There are deals out there on newer models. The slower economy is going to help bring prices down too I beleive. Maybe a unit in good condition, but make sure you are looking around. Many dealers are willing to work with you to make something move on thier lot. Use a PDI check list if you have your heart set on this one. It'll help you understand the actual condition. Good luck, take your time!

Eric


----------



## Bookin' It (Feb 10, 2008)

egregg57 said:


> Hey there! Welcome!
> 
> There are deals out there on newer models. The slower economy is going to help bring prices down too I beleive. Maybe a unit in good condition, but make sure you are looking around. Many dealers are willing to work with you to make something move on thier lot. Use a PDI check list if you have your heart set on this one. It'll help you understand the actual condition. Good luck, take your time!
> 
> Eric


"I must go down to the sea again . . ."
_What_ kind of a check list? What does PDI represent?


----------



## Lady Di (Oct 28, 2005)

See if they have any wiggle room on the price.

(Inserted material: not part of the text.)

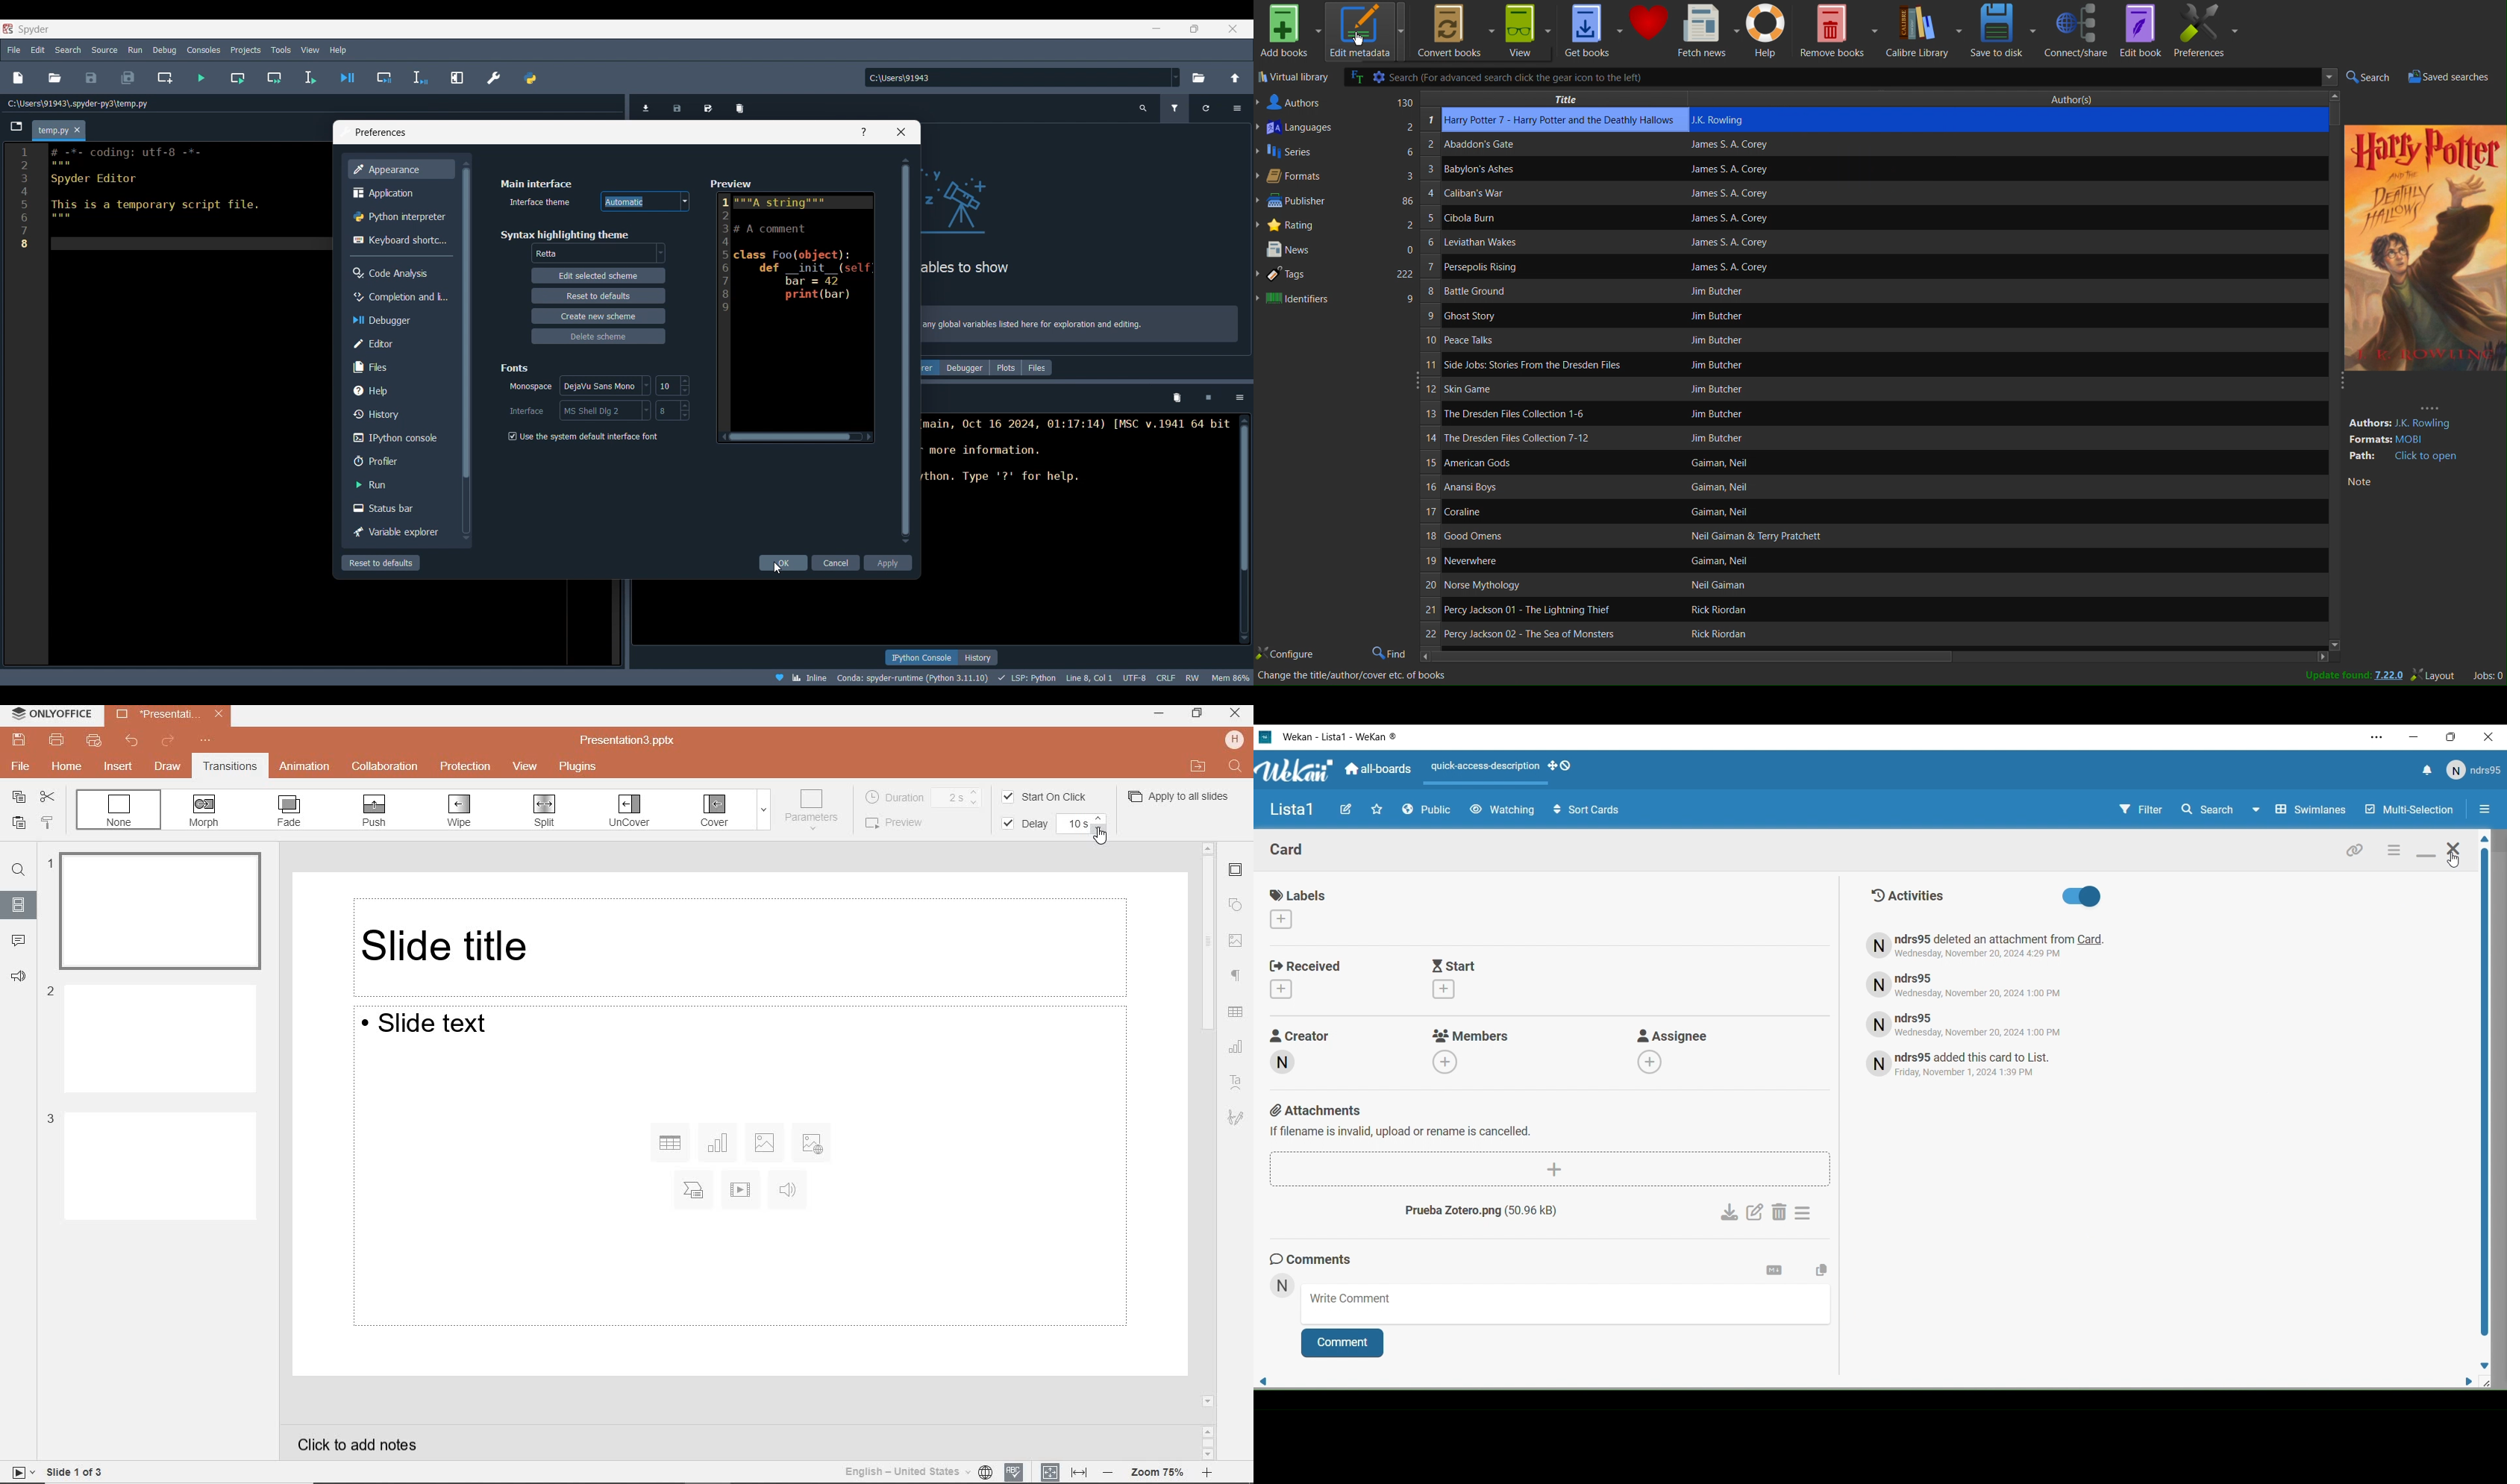  What do you see at coordinates (2084, 99) in the screenshot?
I see `Authors` at bounding box center [2084, 99].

If not, and you really like it and it is what you want, then I guess it all depends on whether YOU think it is worth it. The hitch adds a little value, and some mods also add value.

Is it worth it to you?


----------



## mike (Dec 17, 2006)

There are a couple of pdi checklists out on the web and if u do a search here u can find them. The pdi stands for predelivery checklist. It covers alot of stuff and it helps you to find any potential problems. Plus it will make u more familar with your unit. Also when it comes to doing the pdi ask if a outbacker lives near u, they may be willing to go with u and walk u through it. I am new and learning alot. One of the best things about this site is that outbacker love to help each other and have a great time doing it. Good luck


----------



## skippershe (May 22, 2006)

Here's the link to the PDI Checklist


----------



## Ghosty (Jan 17, 2005)

I know folks trade up all the time -- but I would be interested on why it had two owners in four years -- did they find something that worried them or just traded up???


----------



## Bookin' It (Feb 10, 2008)

Ghosty said:


> I know folks trade up all the time -- but I would be interested on why it had two owners in four years -- did they find something that worried them or just traded up???


Good point. Have wondered the same thing after leaving owner number two, whose reasons we know. Will email them to ask about owner one and her reason for selling.


----------



## Ghosty (Jan 17, 2005)

Whatever you decide to do -- i would bring along someone that knows RVs top to bottom to check it out -- i would turn on every system, test every plug, and being paranoid -- i would also ask for a test tow to make sure that the frame tracks true and that one of the reasons they are getting rid of it wasn't that it towed funny... of course you can look at the tires and get that answer almost right away...


----------



## Piecemaker (Nov 15, 2007)

Outbacknewbie

I would surely wonder why this trailer is headed for the 3rd owner in such a short period of time.

I would suggest to do some shopping or price comparison on a site like www.rvtrader.com or www.rv.net before you decide. 
e-bay also has some listed for price comparison. $11,000 to me sounds like a lot for a '03

You could also watch this site.

We found our dealer through a computer search.

Also "A Big Welcome" to the site.


----------



## outbackmac (Feb 1, 2005)

holman rv new 

check these prices they will email u the sale price


----------



## daves700 (Jun 12, 2006)

I am in VA and I have a 21rs that I am thinking of selling, it is a 06 and in perfect shape .... PM me if your interested.


----------



## pascodave (Feb 11, 2008)

We just purchased our first outback yesterday. 2008 21 RS for $16000. Preshow special, but by all accounts seemed like the deal of the day. We can't wait to use it. If you're # is good, we got a great deal!

Dave


----------